# [Assignment]
Beginning at the line that contains "Viewport: 493px width, 279px" and ending at the last line of the records below, retype each line exactly and add nothing.

Records drawn from a dataset:
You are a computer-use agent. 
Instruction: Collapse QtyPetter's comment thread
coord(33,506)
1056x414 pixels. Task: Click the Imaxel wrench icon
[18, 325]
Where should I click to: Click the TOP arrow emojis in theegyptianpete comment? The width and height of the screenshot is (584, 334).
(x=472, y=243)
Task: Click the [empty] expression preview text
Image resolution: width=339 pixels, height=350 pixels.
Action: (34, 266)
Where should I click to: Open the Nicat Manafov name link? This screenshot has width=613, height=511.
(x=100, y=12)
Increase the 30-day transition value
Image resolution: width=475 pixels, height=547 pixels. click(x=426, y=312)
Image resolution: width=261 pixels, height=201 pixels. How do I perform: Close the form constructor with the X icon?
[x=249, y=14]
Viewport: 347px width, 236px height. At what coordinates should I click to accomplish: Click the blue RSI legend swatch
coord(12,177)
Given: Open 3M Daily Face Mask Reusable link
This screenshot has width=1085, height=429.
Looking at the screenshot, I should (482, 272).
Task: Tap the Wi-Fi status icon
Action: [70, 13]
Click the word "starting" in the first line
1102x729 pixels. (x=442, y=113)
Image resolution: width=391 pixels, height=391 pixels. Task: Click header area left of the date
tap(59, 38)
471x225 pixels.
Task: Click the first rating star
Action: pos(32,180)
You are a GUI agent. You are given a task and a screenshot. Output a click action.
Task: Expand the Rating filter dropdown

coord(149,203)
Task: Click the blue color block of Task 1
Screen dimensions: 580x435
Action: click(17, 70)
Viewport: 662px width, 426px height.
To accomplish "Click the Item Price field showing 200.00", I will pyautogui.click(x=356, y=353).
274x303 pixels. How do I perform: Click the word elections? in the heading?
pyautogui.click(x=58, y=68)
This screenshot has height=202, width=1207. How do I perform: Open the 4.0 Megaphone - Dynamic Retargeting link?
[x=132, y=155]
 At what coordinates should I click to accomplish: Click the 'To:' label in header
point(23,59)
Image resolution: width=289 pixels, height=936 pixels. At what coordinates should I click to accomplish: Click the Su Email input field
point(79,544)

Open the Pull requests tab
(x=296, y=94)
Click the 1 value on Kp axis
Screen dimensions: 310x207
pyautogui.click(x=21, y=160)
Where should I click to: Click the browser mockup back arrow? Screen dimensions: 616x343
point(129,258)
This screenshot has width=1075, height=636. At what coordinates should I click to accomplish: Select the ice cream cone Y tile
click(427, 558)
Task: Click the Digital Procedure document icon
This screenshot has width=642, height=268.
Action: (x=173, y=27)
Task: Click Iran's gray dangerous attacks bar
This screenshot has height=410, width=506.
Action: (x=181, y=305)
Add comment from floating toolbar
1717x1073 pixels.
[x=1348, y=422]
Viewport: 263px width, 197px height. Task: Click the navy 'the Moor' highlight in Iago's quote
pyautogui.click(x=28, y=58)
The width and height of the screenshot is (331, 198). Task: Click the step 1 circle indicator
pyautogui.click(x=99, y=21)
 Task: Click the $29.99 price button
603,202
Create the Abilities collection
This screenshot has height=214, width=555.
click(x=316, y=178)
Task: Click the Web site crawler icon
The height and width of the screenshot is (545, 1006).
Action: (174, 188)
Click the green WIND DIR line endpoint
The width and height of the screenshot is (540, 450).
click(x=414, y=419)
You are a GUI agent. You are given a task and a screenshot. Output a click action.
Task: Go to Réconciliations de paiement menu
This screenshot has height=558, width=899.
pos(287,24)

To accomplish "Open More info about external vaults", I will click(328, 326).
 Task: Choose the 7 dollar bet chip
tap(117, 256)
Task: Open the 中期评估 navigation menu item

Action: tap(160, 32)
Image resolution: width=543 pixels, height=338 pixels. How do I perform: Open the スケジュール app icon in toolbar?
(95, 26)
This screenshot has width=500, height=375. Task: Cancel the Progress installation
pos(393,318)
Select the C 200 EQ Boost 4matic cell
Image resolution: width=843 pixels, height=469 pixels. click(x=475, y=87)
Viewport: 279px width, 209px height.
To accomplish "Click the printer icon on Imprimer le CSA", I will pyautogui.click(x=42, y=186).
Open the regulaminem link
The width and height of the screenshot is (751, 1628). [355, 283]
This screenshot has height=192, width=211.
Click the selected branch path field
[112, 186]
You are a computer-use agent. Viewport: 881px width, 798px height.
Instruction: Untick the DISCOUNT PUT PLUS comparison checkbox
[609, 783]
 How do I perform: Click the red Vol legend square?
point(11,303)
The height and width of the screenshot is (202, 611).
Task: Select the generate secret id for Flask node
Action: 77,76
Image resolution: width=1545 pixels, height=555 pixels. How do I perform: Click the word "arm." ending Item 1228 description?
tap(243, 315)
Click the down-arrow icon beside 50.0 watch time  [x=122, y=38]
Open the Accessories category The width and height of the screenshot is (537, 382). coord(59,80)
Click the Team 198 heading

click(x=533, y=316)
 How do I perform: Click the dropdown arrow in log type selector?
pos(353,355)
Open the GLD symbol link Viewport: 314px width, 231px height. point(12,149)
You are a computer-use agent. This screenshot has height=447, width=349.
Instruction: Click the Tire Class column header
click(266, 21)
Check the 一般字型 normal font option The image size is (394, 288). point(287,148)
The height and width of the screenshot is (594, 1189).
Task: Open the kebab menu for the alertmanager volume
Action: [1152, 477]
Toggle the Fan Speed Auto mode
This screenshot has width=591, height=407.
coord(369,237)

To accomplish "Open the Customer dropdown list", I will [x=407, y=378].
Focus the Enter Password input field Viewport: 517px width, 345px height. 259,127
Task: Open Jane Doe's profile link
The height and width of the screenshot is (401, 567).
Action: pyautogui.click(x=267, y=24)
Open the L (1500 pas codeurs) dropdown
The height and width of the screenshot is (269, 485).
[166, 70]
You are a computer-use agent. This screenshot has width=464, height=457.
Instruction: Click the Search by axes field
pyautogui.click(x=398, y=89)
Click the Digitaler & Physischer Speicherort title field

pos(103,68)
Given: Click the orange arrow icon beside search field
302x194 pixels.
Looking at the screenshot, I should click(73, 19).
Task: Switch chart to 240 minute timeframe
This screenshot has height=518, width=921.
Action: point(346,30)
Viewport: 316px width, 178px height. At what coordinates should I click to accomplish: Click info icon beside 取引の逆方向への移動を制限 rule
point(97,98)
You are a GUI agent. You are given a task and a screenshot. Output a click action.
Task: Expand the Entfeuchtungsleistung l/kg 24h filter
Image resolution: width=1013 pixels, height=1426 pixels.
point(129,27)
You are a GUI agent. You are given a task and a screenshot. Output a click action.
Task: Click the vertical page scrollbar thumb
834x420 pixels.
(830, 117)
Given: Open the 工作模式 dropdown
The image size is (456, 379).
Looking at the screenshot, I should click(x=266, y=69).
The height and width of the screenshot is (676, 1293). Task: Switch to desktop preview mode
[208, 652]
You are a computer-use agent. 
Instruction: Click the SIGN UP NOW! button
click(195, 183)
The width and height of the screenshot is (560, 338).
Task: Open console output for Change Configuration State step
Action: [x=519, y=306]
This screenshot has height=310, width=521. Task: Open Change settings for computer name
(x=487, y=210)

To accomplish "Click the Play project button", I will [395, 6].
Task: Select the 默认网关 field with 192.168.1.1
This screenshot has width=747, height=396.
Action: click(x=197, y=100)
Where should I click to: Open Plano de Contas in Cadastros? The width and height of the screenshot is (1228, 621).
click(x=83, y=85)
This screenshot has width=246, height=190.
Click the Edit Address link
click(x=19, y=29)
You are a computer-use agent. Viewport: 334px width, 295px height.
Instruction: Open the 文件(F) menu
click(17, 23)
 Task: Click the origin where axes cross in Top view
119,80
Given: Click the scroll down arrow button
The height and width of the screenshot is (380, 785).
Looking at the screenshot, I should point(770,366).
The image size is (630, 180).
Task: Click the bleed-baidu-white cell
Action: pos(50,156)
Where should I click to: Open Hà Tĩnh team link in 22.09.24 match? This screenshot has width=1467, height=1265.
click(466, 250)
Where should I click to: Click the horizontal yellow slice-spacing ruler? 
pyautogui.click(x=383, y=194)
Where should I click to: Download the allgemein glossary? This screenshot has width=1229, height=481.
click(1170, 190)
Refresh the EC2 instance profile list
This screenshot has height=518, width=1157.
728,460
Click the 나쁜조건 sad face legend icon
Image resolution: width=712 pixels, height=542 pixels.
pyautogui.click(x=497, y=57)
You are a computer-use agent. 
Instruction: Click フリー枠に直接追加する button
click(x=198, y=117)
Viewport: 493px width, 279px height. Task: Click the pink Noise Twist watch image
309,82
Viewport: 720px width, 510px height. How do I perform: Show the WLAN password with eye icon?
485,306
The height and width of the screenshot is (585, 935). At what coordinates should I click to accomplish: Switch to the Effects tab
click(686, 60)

# [Response area]
Viewport: 493px width, 279px height. Task: Click the pink Noise Twist watch image
309,82
Viewport: 720px width, 510px height. How do I perform: Show the WLAN password with eye icon?
485,306
The height and width of the screenshot is (585, 935). At what coordinates should I click to accomplish: Switch to the Effects tab
click(686, 60)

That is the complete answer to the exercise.